Il est une forme particulière du sado-masochisme que l’on n’étudie pas assez. C’est la relation entre l’auteur d’un écrit et le document produit, entre l’humain et l’archive, relation trouble s’il en est, sauf que les technologies numériques ont inversé les rôles du dominant et du dominé…

Démonstration.

Traditionnellement, l’homme domine les documents. Il profite de sa supériorité pour infliger aux documents divers sévices.

Ainsi, au XVIIe siècle (Sade n’était pas encore né), il était coutume d’enfoncer sans ménagement le bout métallique d’un lacet dans la chair d’une liasse de minutes notariales ou de pièces comptables puis de confectionner un nœud bien serré laissant tout juste respirer le papier.
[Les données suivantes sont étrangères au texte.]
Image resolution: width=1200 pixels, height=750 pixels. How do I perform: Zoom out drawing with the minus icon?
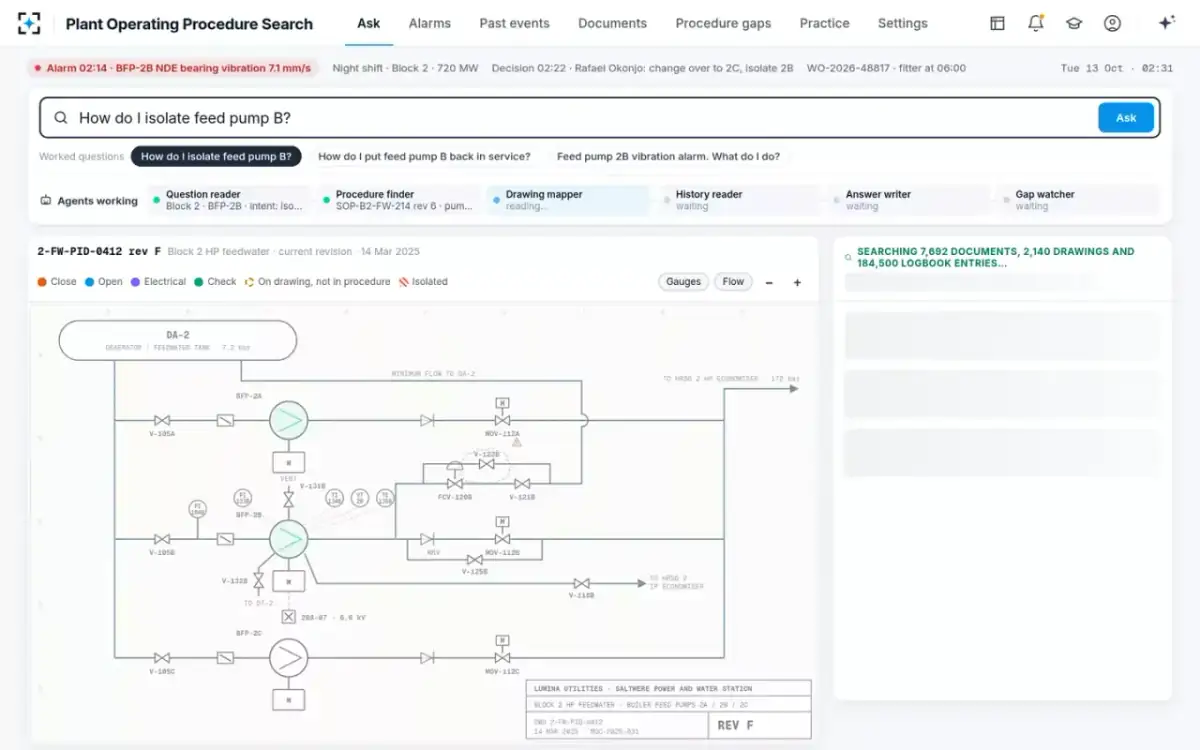click(769, 282)
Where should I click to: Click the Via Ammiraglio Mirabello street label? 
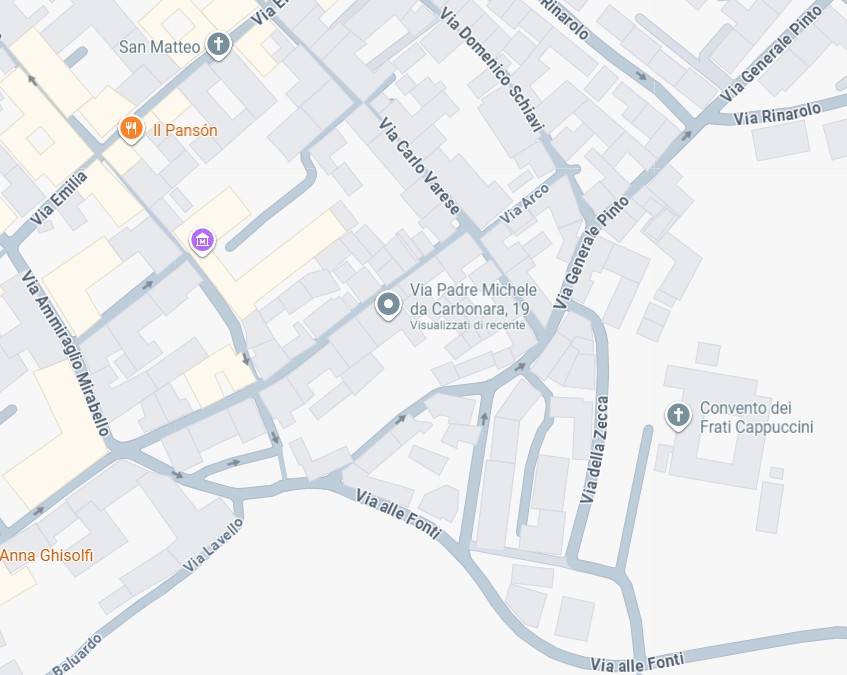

À une époque plus récente, la relation de domination de l’homme sur les archives se traduit par des humiliations sans nombre : dossiers coincés dans une sangle serrée à fond, tassés dans un carton d’archives, traînés dans le sous-sol ; des rapports et des courriers sont expédiés dans un coin de grenier, où les oiseaux vont les couvrir de guano. Ailleurs, c’est un timbre sec ou un tampon baveux qui marque à tout jamais l’épiderme du plan ou de la gravure, permettant ainsi au détenteur du document-objet de savourer la jouissance de la possession. On pourrait décrire longuement les relations d’attachement du couple homme-archives car il existe au moins cinquante nuances de gré… ou de force.

Et les archives, soumises, se prêtent au jeu, patientent des décennies ou des siècles, attendent leur seigneur et maître qui les libérera l’espace d’un instant, leur montrera quelques heures la lumière naturelle avant de les renfoncer dans leur carcan, de les repousser dans le noir de la cave ou le gris des combles… C’est grisant !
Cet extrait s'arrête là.